# Assigned task:
Your answer must be only the lines below from the one containing "You are a computer-use agent. Image resolution: width=509" through the one containing "Screen dimensions: 687x480", copied exactly, with the pictures left out.

# Excerpted records:

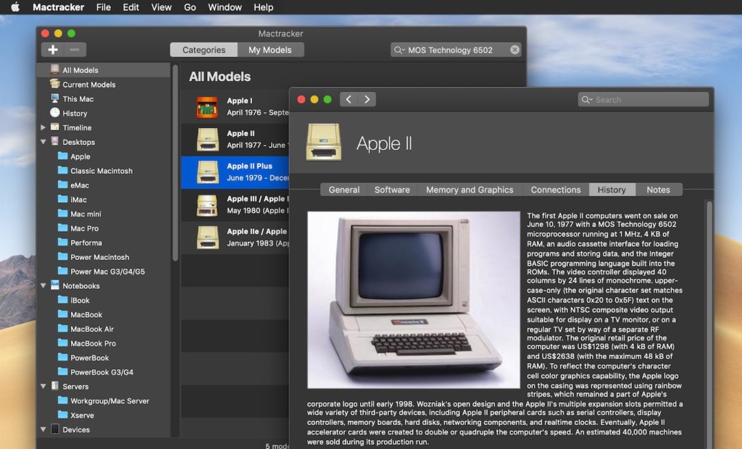Image resolution: width=742 pixels, height=449 pixels.
Task: Go to previous model with back arrow
Action: point(349,99)
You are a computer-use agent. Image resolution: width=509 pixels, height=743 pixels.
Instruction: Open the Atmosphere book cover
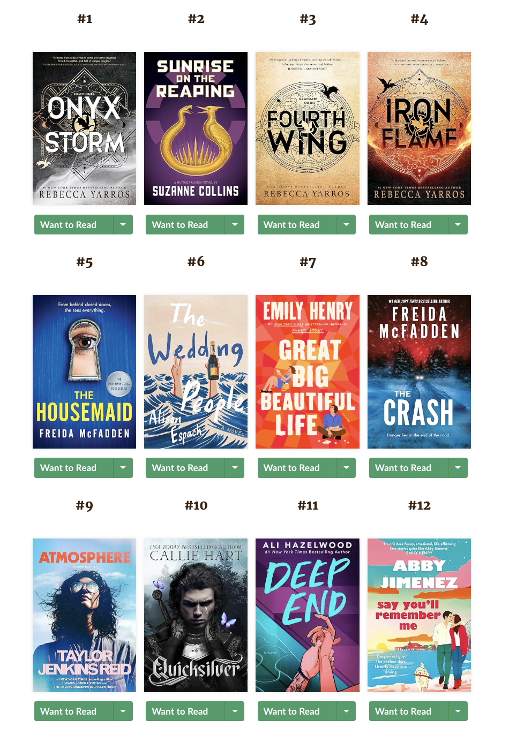(84, 615)
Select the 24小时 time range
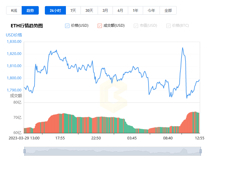Image resolution: width=238 pixels, height=171 pixels. tap(56, 10)
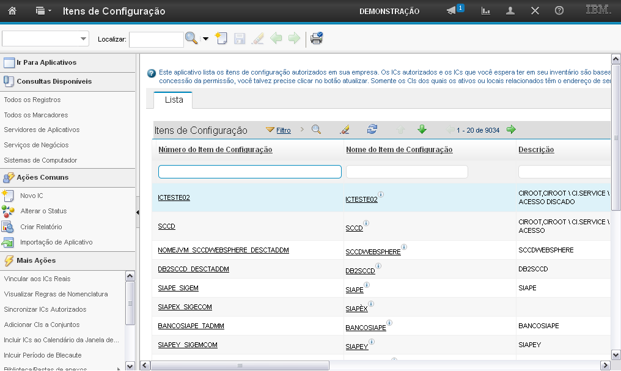Click the user profile icon
621x371 pixels.
pos(510,11)
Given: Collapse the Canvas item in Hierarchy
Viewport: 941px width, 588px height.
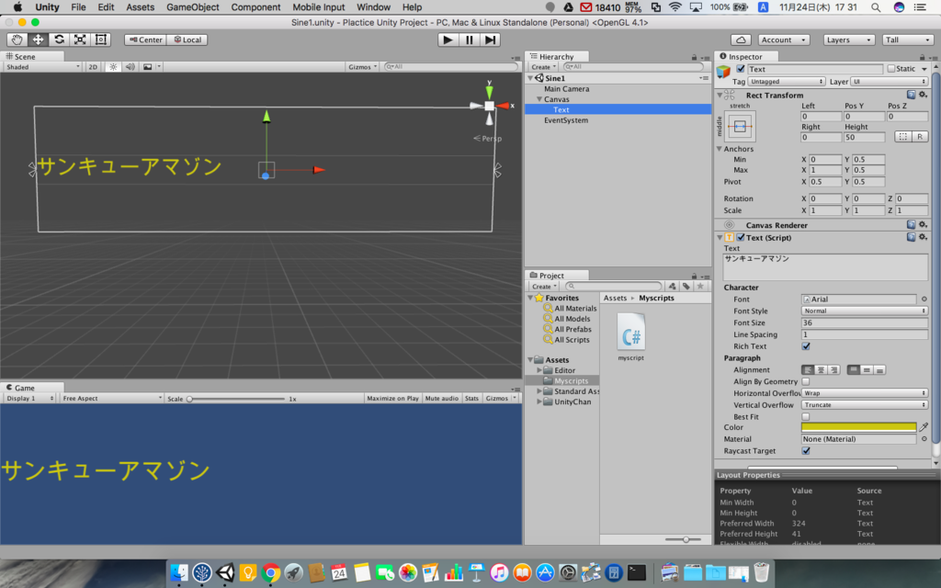Looking at the screenshot, I should pyautogui.click(x=539, y=99).
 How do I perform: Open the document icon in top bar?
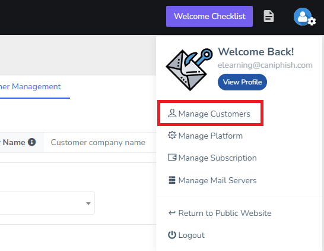tap(269, 16)
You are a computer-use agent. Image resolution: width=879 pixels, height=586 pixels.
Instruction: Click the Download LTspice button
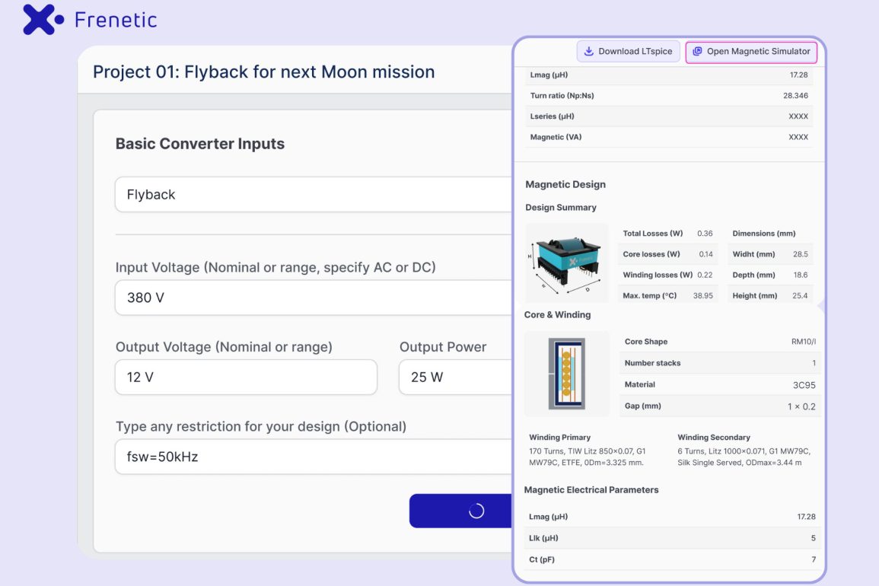[x=628, y=52]
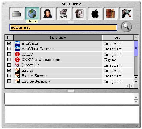Select the hard drive Files channel icon
142x129 pixels.
[16, 13]
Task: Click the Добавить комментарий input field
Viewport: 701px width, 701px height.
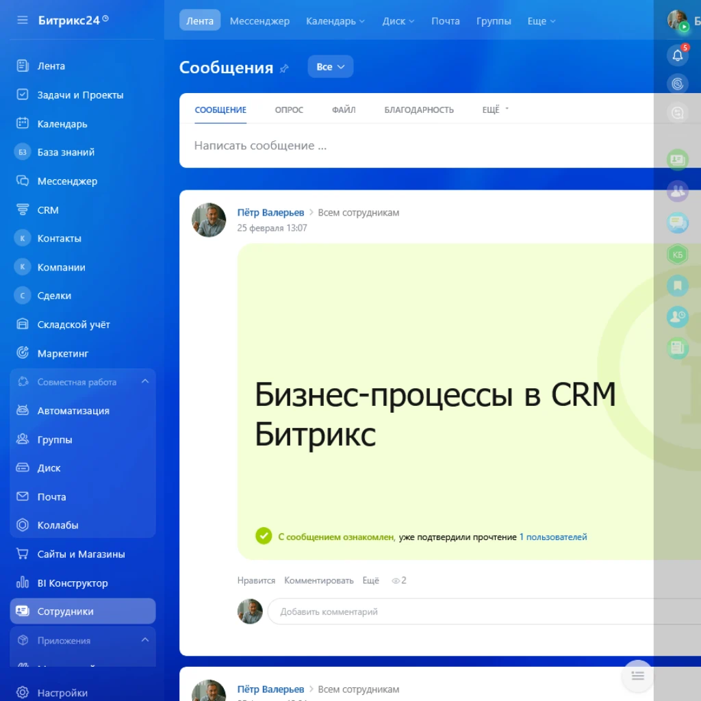Action: click(411, 611)
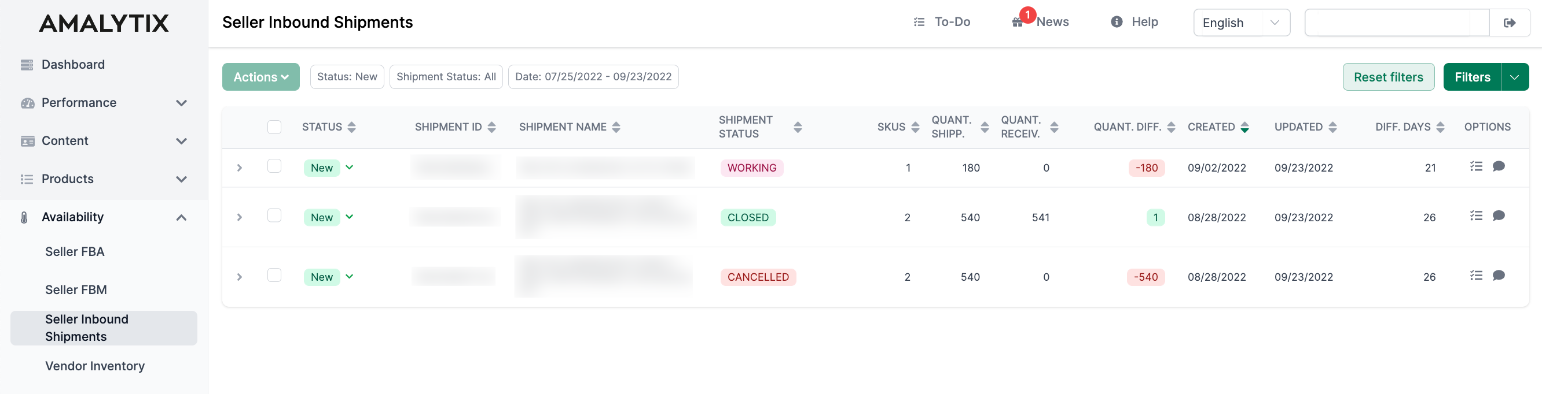The height and width of the screenshot is (394, 1542).
Task: Click the logout icon in header
Action: tap(1509, 23)
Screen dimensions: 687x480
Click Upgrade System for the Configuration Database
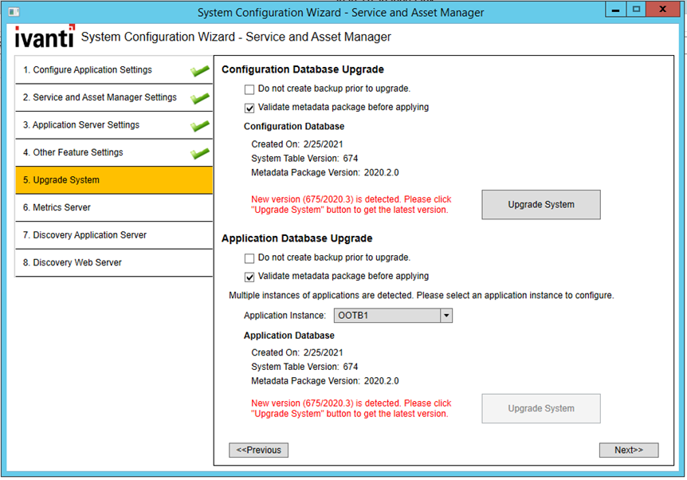tap(540, 205)
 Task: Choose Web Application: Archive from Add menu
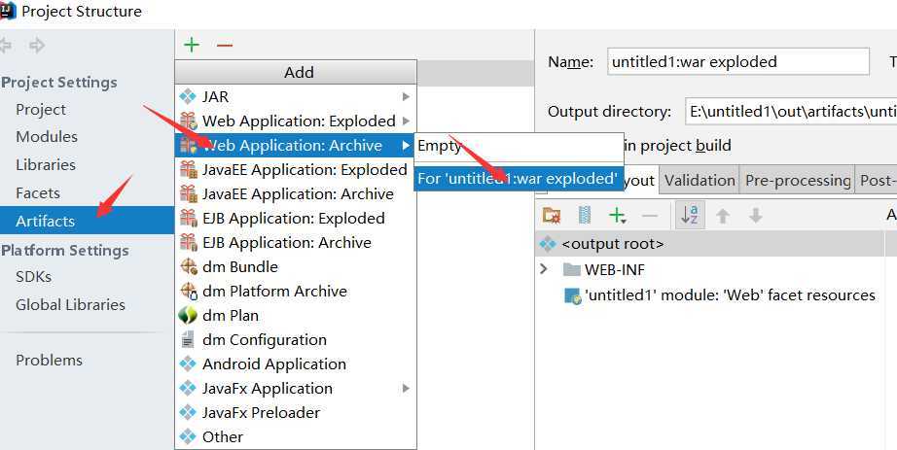(292, 145)
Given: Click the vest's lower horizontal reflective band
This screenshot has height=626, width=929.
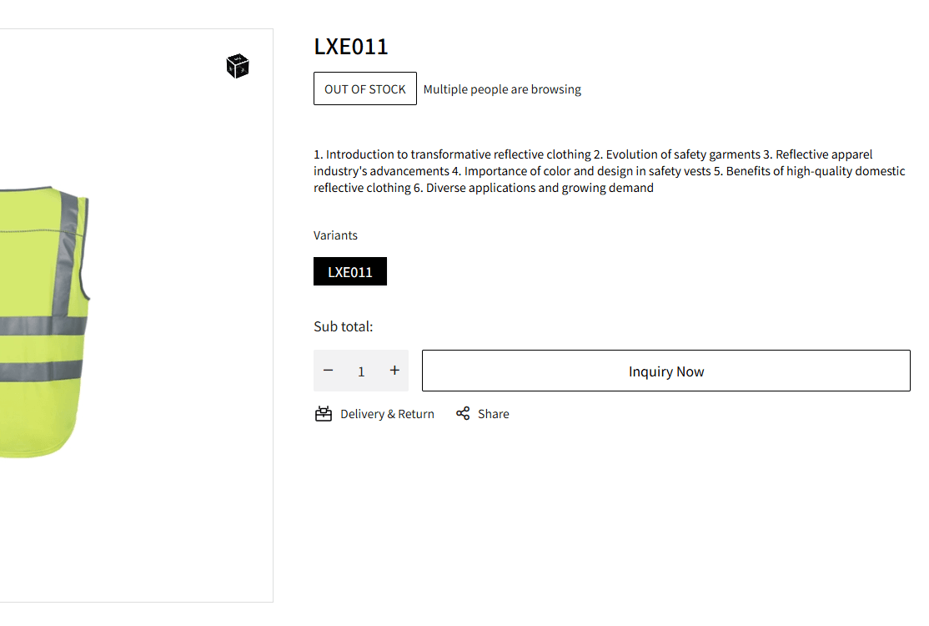Looking at the screenshot, I should [x=40, y=371].
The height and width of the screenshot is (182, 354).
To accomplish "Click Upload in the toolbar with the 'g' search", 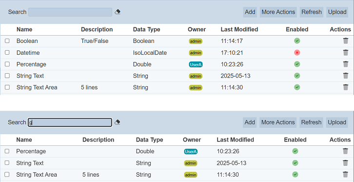I will [337, 122].
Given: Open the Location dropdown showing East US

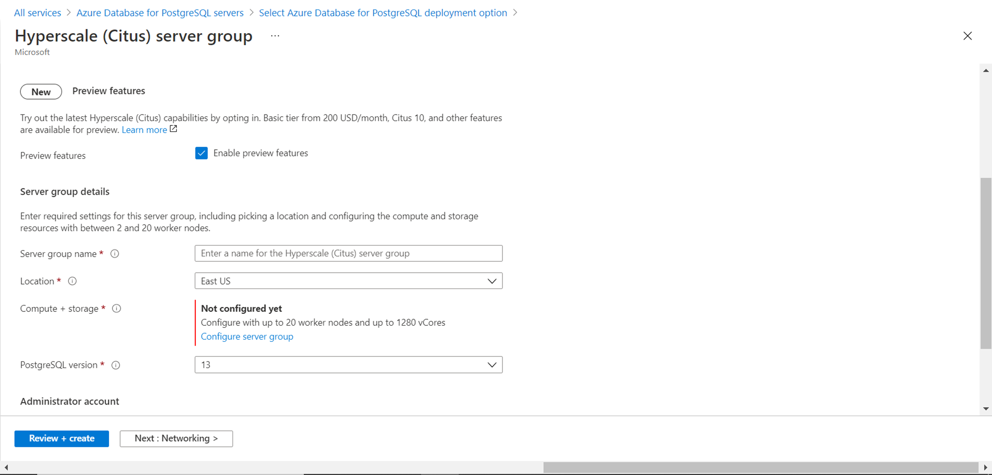Looking at the screenshot, I should pos(348,281).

# Result:
You are a computer-use agent. Image resolution: width=509 pixels, height=743 pixels.
Instruction: Open the Atmosphere book cover
(84, 615)
Select the 24小时 time range
Image resolution: width=238 pixels, height=171 pixels. tap(56, 10)
Click the user profile icon
621x371 pixels.
pos(510,11)
Given: Collapse the Canvas item in Hierarchy
Viewport: 941px width, 588px height.
Looking at the screenshot, I should pyautogui.click(x=539, y=99).
 How do I perform: Open the document icon in top bar?
tap(269, 16)
You are a computer-use agent. Image resolution: width=879 pixels, height=586 pixels.
Instruction: Click the Download LTspice button
[x=628, y=52]
Select the hard drive Files channel icon
142x129 pixels.
[16, 13]
Task: Click the Добавить комментарий input field
Viewport: 701px width, 701px height.
Action: click(411, 611)
The height and width of the screenshot is (394, 1542).
Task: Click the logout icon in header
Action: tap(1509, 23)
Screen dimensions: 687x480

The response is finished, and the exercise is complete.